Presumably it wouldn't do for one co-head to be seen higher than the other...

* One fear being voiced in Whitehall is what happens if, after banks have been rescued in the credit squeeze, other employers go to the wall in the wider economic downturn? What does the Government do then? The prospect of thousands of redundancies in their industrial heartlands versus jobs rescued in the Square Mile and Canary Wharf is said to fill Gordon Brown and Alistair Darling with dread. Their nightmare is said to be Jarrow-style marchers, aimed at highlighting City excess and the betrayal of traditional Labour friends in Westminster.

* Spotted on a bookshelf: A Centennial — Lehman Brothers 1850-1950. The brief foreword concludes: “In its modest way, the history of Lehman Brothers reflects the promise of America and recalls once more the heartening opportunities that were created by and are still available in our democracy.” Oh dear!

Wimpey critic's shaky ground

While all eyes have been on the banks, other companies are suffering terribly. One such is Taylor Wimpey, where the renegotiation of the housebuilder's banking covenants drags on — it won't be completed until early next year, incredibly — and some of its debts have been downgraded from B to BB minus by credit rating agency Fitch.

Among those commenting on Taylor Wimpey's plight was analyst Kevin Cammack. He said that in accordance with a shift in risk at the company, “a more wide-ranging financial package is deemed necessary”.

He went on: “The shares really are 'option' money, and volatility will remain extreme. It is a close call whether Taylor Wimpey will survive, or survive in any form that rewards existing shareholders, but that I guess is what [the current share price] is telling us.” And where does Cammack work? Er, Kaupthing. You've got to laugh.
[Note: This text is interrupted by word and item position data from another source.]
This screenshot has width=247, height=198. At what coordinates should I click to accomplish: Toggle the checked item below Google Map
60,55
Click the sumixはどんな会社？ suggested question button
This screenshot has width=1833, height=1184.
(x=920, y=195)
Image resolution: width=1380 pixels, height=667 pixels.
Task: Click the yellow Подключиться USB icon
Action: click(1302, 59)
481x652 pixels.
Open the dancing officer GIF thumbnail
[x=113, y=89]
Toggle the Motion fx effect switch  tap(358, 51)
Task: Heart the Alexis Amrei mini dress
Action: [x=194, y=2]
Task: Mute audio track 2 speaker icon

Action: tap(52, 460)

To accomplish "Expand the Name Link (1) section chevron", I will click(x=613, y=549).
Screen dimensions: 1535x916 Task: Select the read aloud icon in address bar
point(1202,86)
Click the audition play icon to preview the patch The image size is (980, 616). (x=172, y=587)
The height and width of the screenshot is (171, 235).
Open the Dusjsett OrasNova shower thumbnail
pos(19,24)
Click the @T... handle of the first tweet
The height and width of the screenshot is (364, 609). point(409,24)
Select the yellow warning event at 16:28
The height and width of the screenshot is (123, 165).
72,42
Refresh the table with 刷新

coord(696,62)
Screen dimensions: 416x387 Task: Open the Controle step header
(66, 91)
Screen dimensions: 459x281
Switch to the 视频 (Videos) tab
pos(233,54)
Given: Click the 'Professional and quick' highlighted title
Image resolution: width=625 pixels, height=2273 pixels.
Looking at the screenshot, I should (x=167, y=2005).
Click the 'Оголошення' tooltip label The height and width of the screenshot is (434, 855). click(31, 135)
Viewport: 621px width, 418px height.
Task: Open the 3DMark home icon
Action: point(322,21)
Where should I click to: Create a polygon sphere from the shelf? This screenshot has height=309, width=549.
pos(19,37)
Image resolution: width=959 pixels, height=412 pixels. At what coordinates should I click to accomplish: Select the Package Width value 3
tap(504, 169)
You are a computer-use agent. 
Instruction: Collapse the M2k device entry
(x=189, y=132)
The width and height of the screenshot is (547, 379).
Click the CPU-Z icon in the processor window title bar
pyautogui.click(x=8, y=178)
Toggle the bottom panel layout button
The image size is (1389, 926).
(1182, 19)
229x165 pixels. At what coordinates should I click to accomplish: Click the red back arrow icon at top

* Here is Sue Hannums, a financial adviser at AWD Chase de Vere, talking about the Icesave ISA back in January: “I think this account will be hugely popular. It ticks all the right boxes — it's simple and straightforward with no hidden catches and pays a very competitive rate.” No catches at all. Apart from when the bank suddenly freezes its accounts and you can't get your money out.

* More misery for London's chartered surveyors. Word in the bars of Mayfair is CB Richard Ellis is about to cut another 80 jobs.